Andrei Gennadievich Aleksenko (Андрей Геннадьевич Алексенко; born 24 January 1934 — 7 April 2014) was a Russian scientist, professor and a specialist in the field of microcircuitry technology.

== Biography ==
Andrei Gennadievich Aleksenko was born on 24 January 1934 in Moscow. His father, Gennady Vasilievich Aleksenko was the Minister of Industry of Communications of the USSR in 1947—1953. In 1957, Andrei Aleksenko graduated from Moscow Power Engineering Institute. From 1957 to 1990 he worked at Research Institute-885 (now — Joint Stock Company "Russian Space Systems").

He participated in the creation of the first transistor transceiver in USSR that transmitted to the Earth the photos of the reverse side of the Moon.

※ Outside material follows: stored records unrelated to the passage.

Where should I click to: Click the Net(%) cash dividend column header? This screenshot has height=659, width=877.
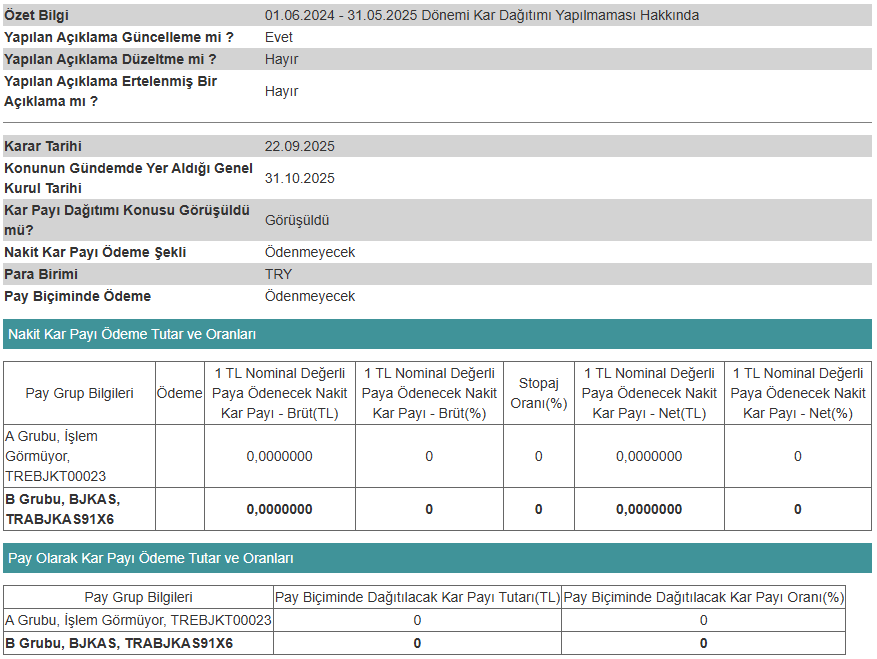(797, 393)
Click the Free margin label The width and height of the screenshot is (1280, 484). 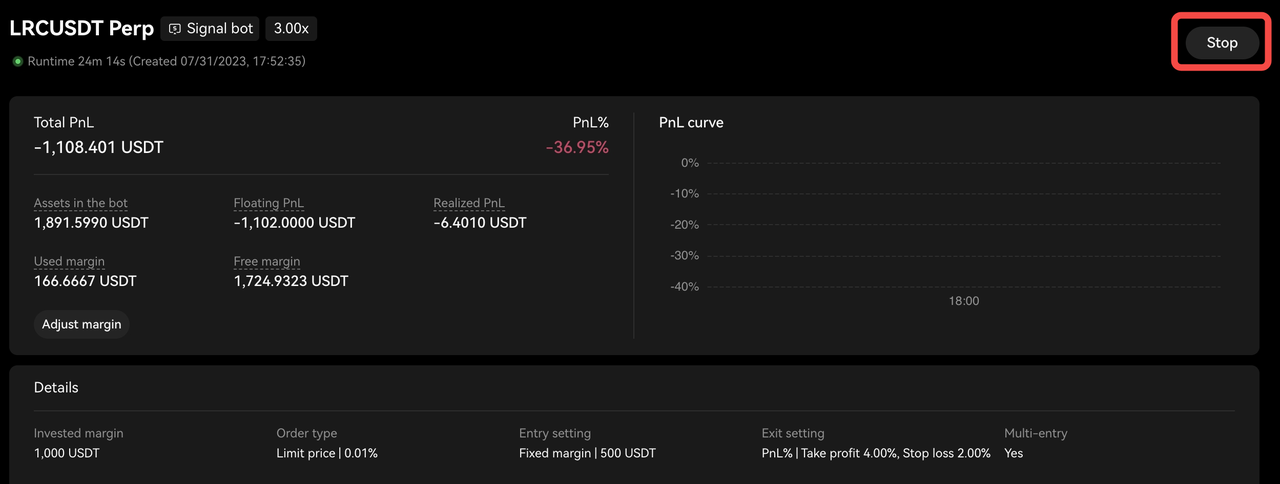click(x=267, y=261)
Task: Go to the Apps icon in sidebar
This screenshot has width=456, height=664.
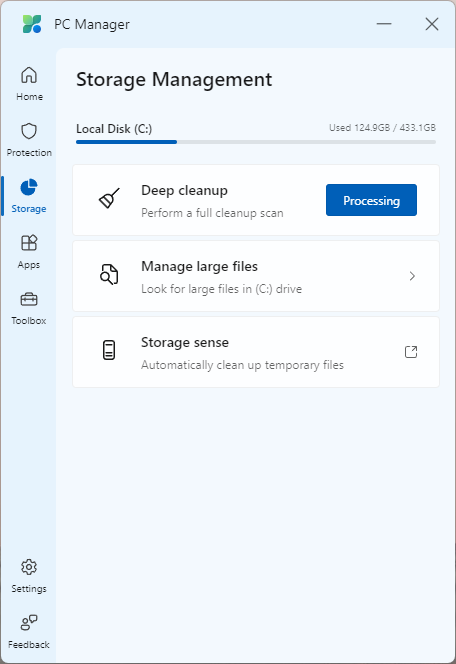Action: (x=29, y=243)
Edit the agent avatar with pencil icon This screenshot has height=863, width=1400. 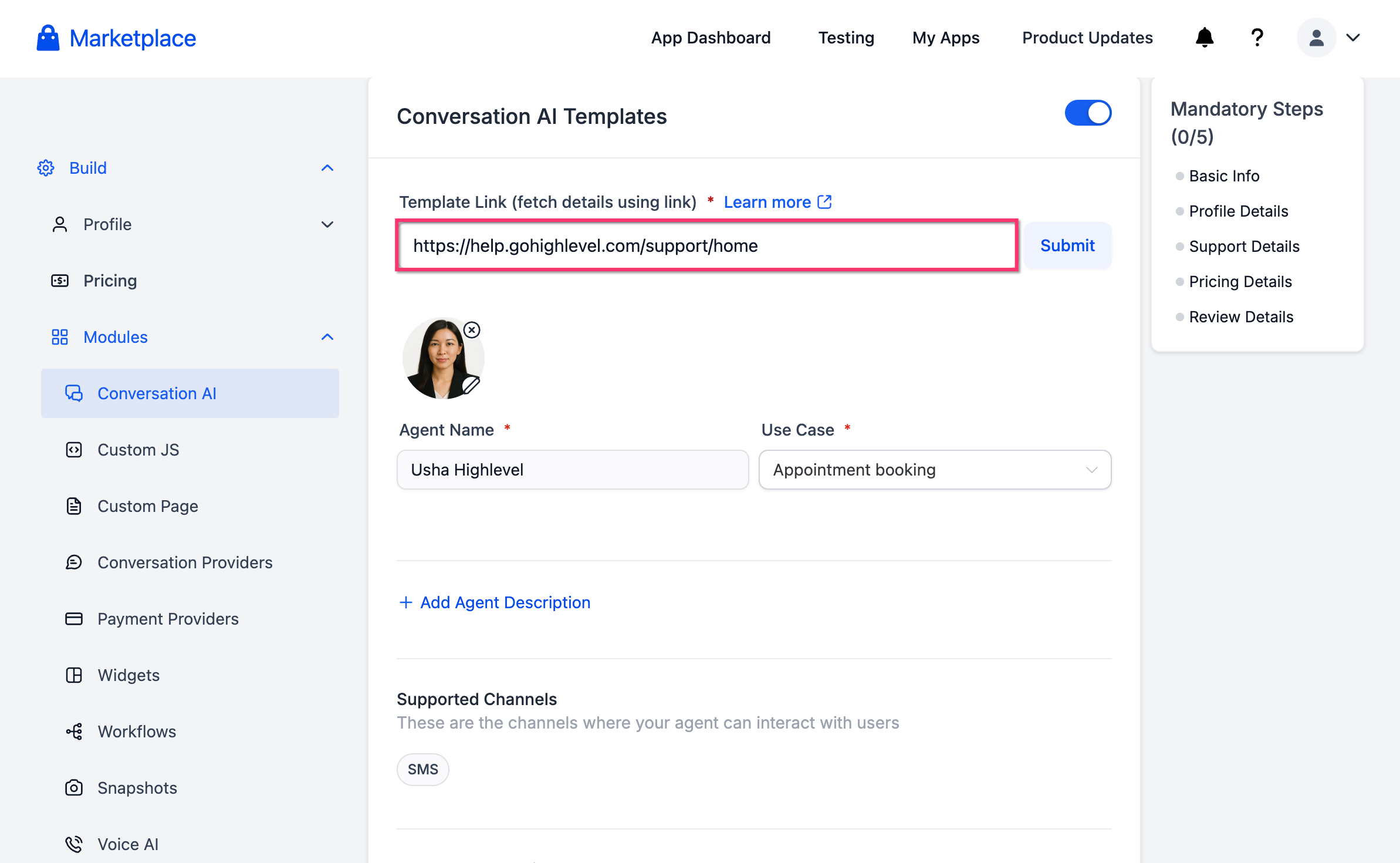click(471, 385)
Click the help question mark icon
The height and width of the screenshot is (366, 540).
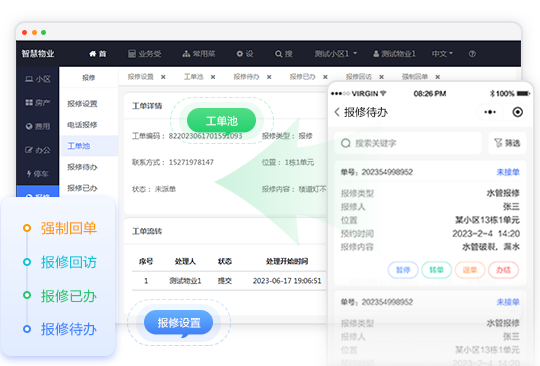(x=472, y=54)

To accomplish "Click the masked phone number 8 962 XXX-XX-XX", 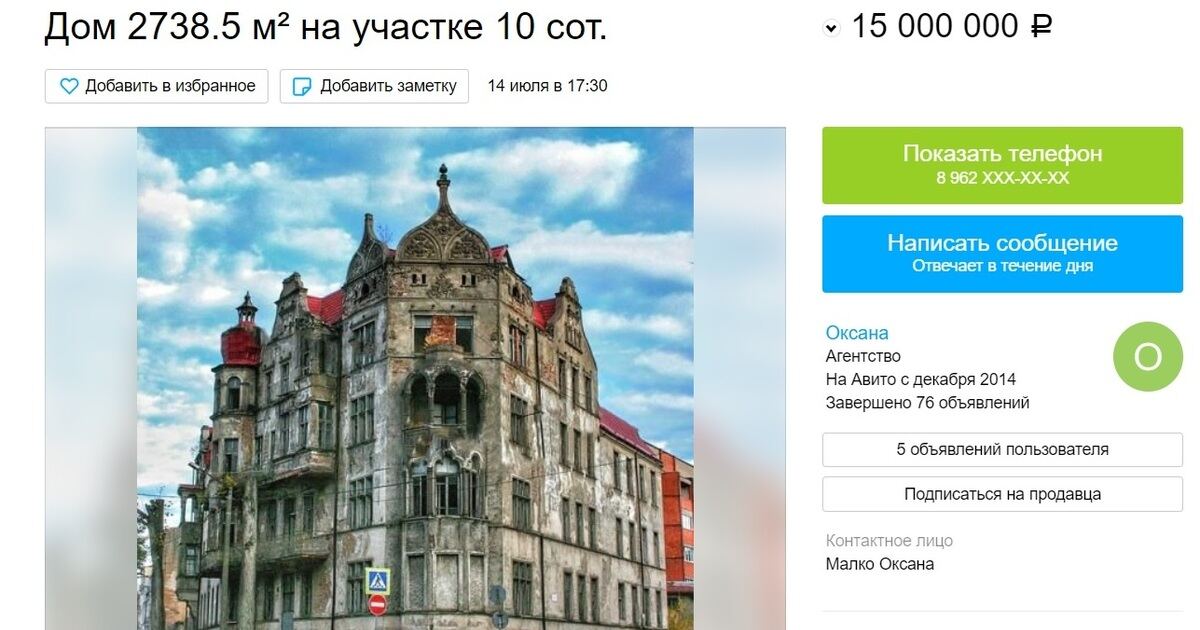I will coord(1003,179).
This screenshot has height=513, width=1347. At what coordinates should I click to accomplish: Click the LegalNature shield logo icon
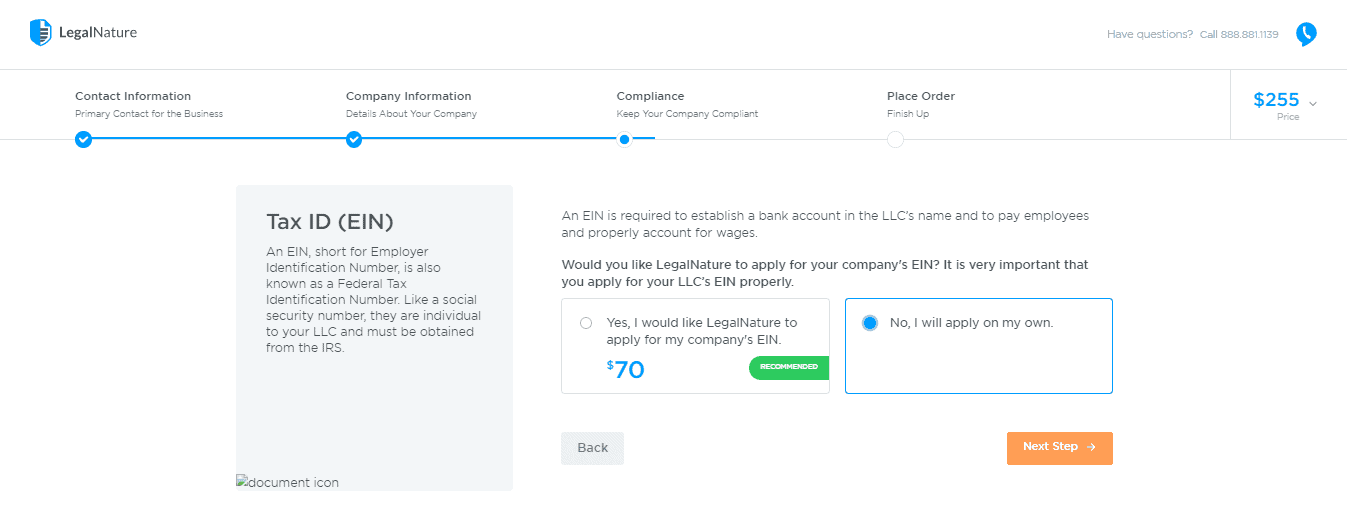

For his merits in creating samples of new technology in August 1986 he was awarded the title of Hero of Socialist Labor and the Order of Lenin by the Decree of the Presidium of the Supreme Soviet of the USSR.

Since 1962, he taught at Moscow State Mining Institute. From 1965 to 2004 he was an associate professor at Moscow Engineering Physics Institute. Since 2005 he also taught at Moscow Power Engineering Institute.

He was Professor (1975) and Doctor of Technical Sciences (1973), Academician of International Higher Education Academy of Sciences (2002) and Academy of Electrotechnical Sciences of the Russian Federation (2006).

He died in Moscow on 7 April 2014.

== Literature ==

- Космонавтика и ракетостроение России : Биографическая энциклопедия. — М., 2011.
- Электроника России : Биографическая энциклопедия. — 2009.